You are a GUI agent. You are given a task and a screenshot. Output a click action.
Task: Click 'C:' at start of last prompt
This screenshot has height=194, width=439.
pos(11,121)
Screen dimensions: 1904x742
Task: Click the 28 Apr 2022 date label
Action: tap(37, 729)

• **OBJECTIVE**:
Reproduce the listing above, replacing "GUI agent" with "interface agent" and leaving everything else unchanged.

• **ANSWER TO THE EXERCISE**:
You are a interface agent. You are given a task and a screenshot. Output a click action.
Task: Click 'C:' at start of last prompt
This screenshot has height=194, width=439.
pos(11,121)
Screen dimensions: 1904x742
Task: Click the 28 Apr 2022 date label
Action: tap(37, 729)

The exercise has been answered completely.